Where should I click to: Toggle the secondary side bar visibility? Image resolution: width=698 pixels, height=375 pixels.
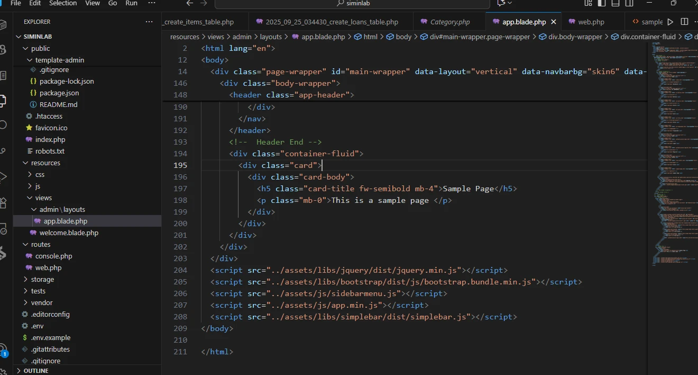point(629,3)
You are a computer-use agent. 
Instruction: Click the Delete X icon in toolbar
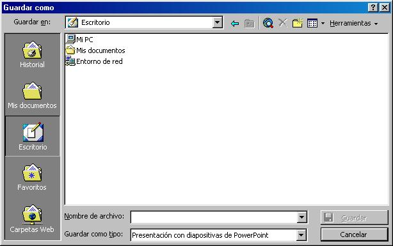[x=283, y=23]
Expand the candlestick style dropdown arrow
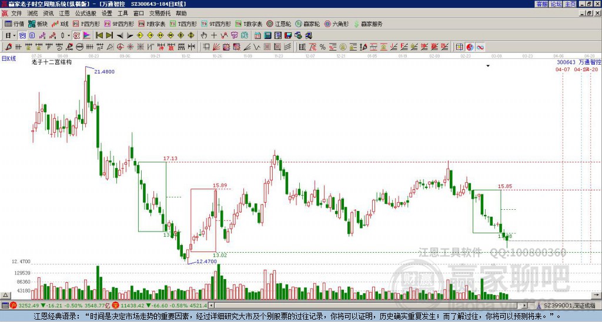 [x=69, y=36]
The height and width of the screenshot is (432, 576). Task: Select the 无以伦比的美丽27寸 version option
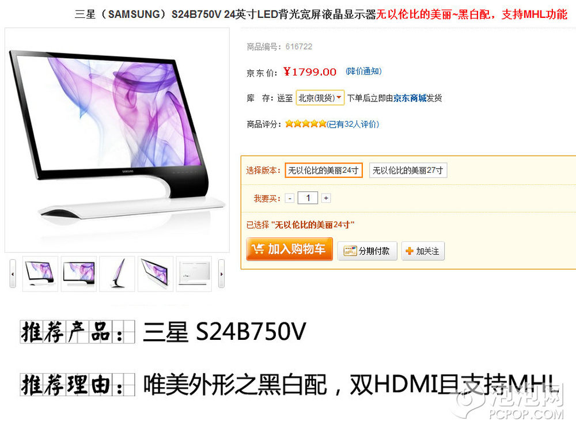[408, 170]
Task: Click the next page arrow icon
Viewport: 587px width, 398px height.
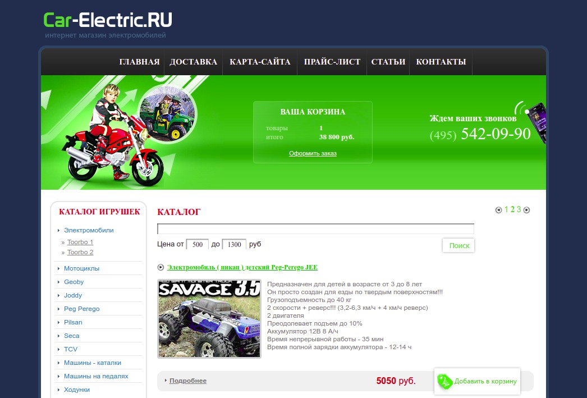Action: pyautogui.click(x=526, y=210)
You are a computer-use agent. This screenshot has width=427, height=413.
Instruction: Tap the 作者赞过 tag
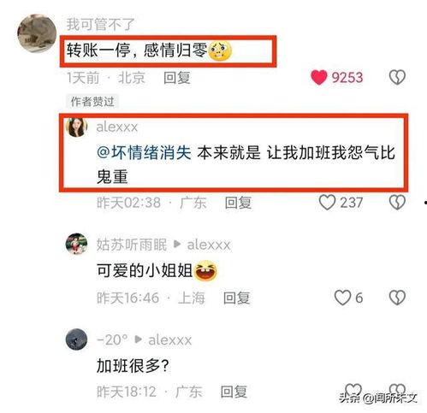click(x=92, y=102)
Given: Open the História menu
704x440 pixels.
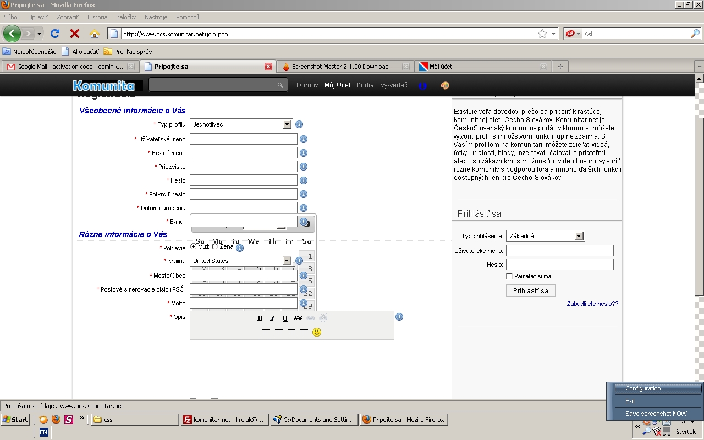Looking at the screenshot, I should click(x=97, y=17).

====================

* To do
Find "Instruction: Tap the 作者赞过 tag" in the entries, then reproduce that line and each line after it exactly, through the last one. Pictures do not go in.

* Answer to this task
Instruction: Tap the 作者赞过 tag
click(x=92, y=102)
Given: Open the História menu
704x440 pixels.
Looking at the screenshot, I should click(x=97, y=17).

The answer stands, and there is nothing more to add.